İLAHİYAT FAKÜLTESİ'NE DE BAŞÖRTÜSÜ YASAĞI
28 Şubat sürecinde Uludağ Üniversite'sinde öğrenci idim. Düşünebiliyor musunuz, Başörtüsünün Allah'ın emri olduğuna dair, yüksek eğitimin verildiği bir okulda, öğrencilerin başlarını açmaları emrediliyordu. Fakülte idaresi ve hocalarımız bu zulme karşı dik durmuş, öğrenciler olarak da geri adım atmamıştık. Bari sakallarınızı kesin, başörtüsüne göz yumulsun, demişlerdi. Bacılarımızın başı açılmasın diye sakalımızı tıraş etmiştik.
Üniversiteye İnegöl'den gelip gidiyordum. Aynı zulüm İnegöl İmam Hatip Lisesi'nde de yaşanıyordu. Başörtülü öğrenciler okula alınmıyordu. Başörtülü öğrencilere sahip çıktığı tespit edilen öğretmenler ya memurluktan atılıyor ya da sürgün ediliyorlardı. O öğrencilerimizin ve hocalarımızın acıları, gözyaşları, unutulabilir mi? Mazlum öğrenciler, velileri ve İnegöl halkı, okul önünde toplanıyor, yapılan zulme karşı duruyor ama zulmedenler okulun kapılarını başörtülüye kapatmaktan geri durmuyorlardı.
O dönemde, en büyük zulmü başörtülü bacılarımız ve İmam Hatip okulları yaşarken, siyaset sahnesinde de Müslüman olmanın en büyük bedelini Refah Partisi ve Rahmetli Necmettin Erbakan Hocamız ödüyordu. Erbakan Hocamın, o gün, batıl olduklarını haykırdığı bazıları, o gün yaşanan zulümlere arka çıkarken, bugün çıkıp Erbakan Hocayı ve davasını anıp alkışlıyorlar. Birazcık vicdanları varsa, utansınlar.
KURAN ÖĞRETTİĞİMİZ İÇİN YARGILANDIK
O dönemde İnegöl Milli Gençlik Vakfı yönetiminde idim. Fevzi Turan Hocamız başkanlık yapıyordu. Ben de öğrenci başkanı idim.
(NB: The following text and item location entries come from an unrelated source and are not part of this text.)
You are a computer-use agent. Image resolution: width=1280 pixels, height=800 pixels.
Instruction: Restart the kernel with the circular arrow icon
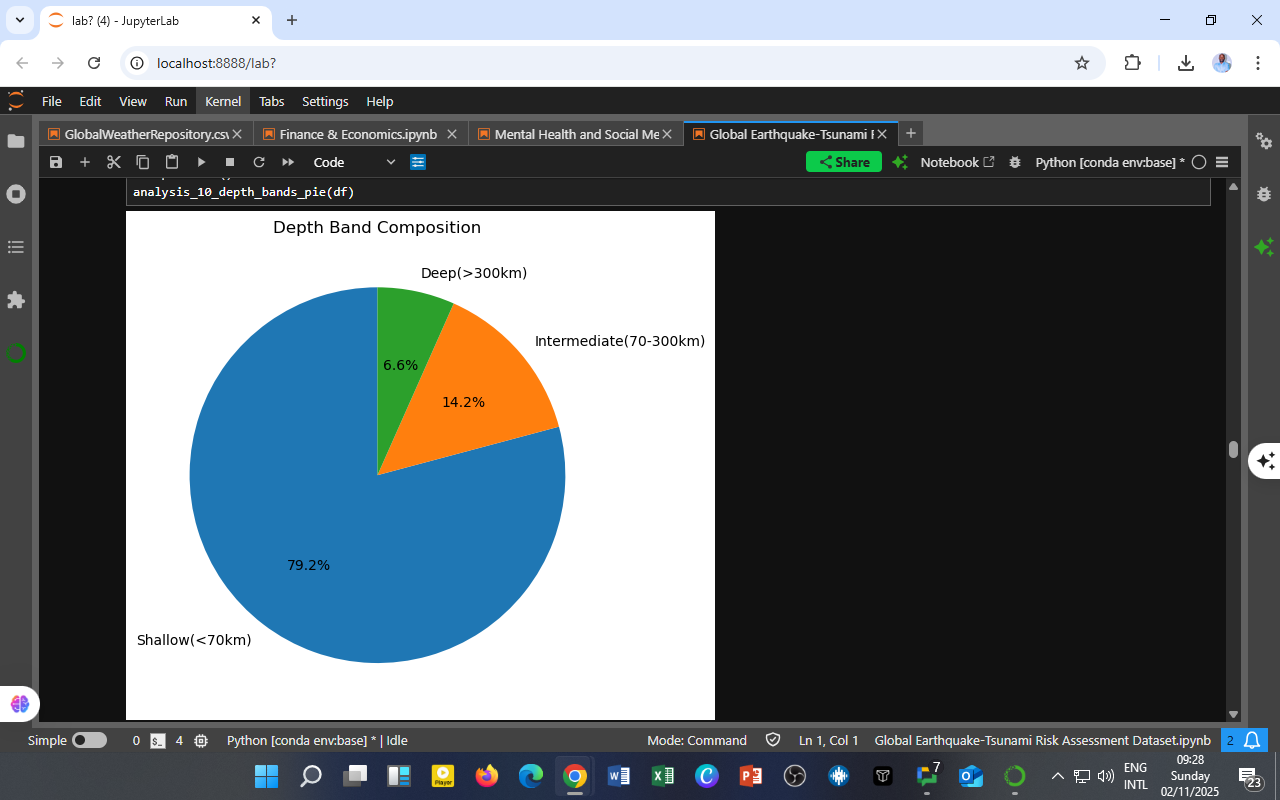pos(259,162)
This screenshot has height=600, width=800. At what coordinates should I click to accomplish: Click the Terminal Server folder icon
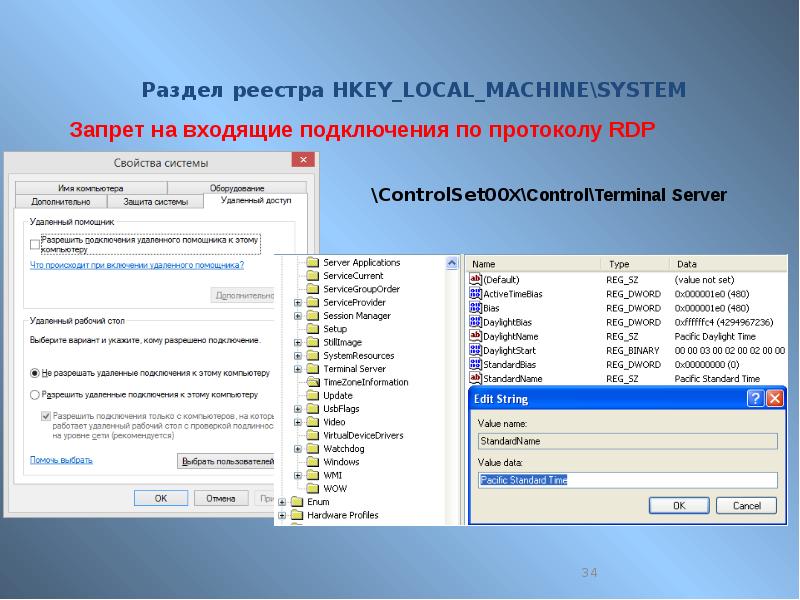[313, 369]

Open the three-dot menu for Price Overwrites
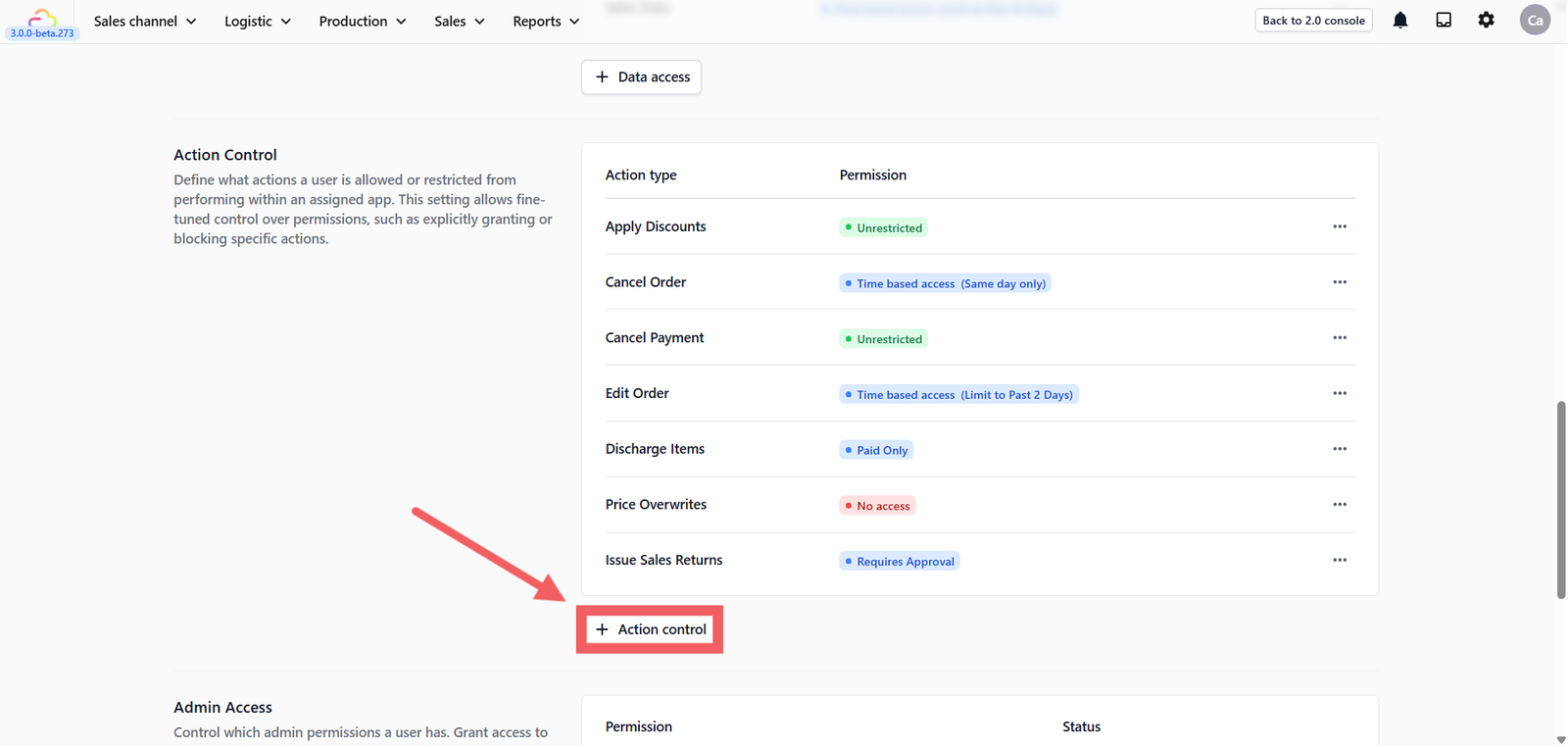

Yazın öğrencilere kurs düzenliyor, Kuran-ı Kerim başta olmak üzere ilmihal dersleri veriyorduk.
Valilik kararıyla vakfımızı bastılar. Biz de sizdeniz deyip çayımızı içtiler. Emir kuluyuz, prosedürü uyguluyoruz dediler, oturup muhabbet ettiler. Ancak sonrasında Emniyete çağrılıp, ifademiz alındı.
Uzatmayalım, K.Kerim öğretiyoruz diye Fevzi Turan Hocamızla birlikte yargılandık. İddiaya göre; yasa dışı iş yaptığımız için, birimiz Üniversite'den, birimiz de memurluktan atılacak ve hapis yatacaktık. Kuran öğrettiğimiz ispatlansa ceza alacaktık. İnanır mısınız, namaz duası ve suresi öğrettiğimizi ikrar ettiğimiz için beraat edebildik. Kuran ve Arapça harfleri öğretmek yasak, ama şifahen namaz duası ve süresini öğretmenin serbest olduğunu öğrenmiştik o zaman. Hamdolsun Kuran öğrettiğimiz için yargılandık. Hamdolsun Ahirete yatırım oldu bu mahkememiz.
HAK BATIL MÜCADELESİ BU
Sadece o süreçte değil, yıllardır, Müslüman kimliği ön planda olan herkes, tehlike altında idi. İslami hizmeti olan herkes kara listeye alınmıştı. Çok şükür o günleri de atlattık.
Bitti mi? Bitmedi. Bitmeyecek. Bu sıradan bir darbe değil. Hak ile Batılın mücadelesi bu. Bu mücadele kıyamet gününe kadar devam edecek.
En son, 15 Temmuz sürecinde atlattığımız darbe saldırısı da bunlardan biri idi. Bitmeyecek biliyoruz. Ama şunu da çok iyi biliyoruz; "Hak geldi Batıl zail oldu." Batıl ve taraftarları her zaman kaybetmeye mahkumdur. Galip gelecek olan Allah'ın taraftarlardır.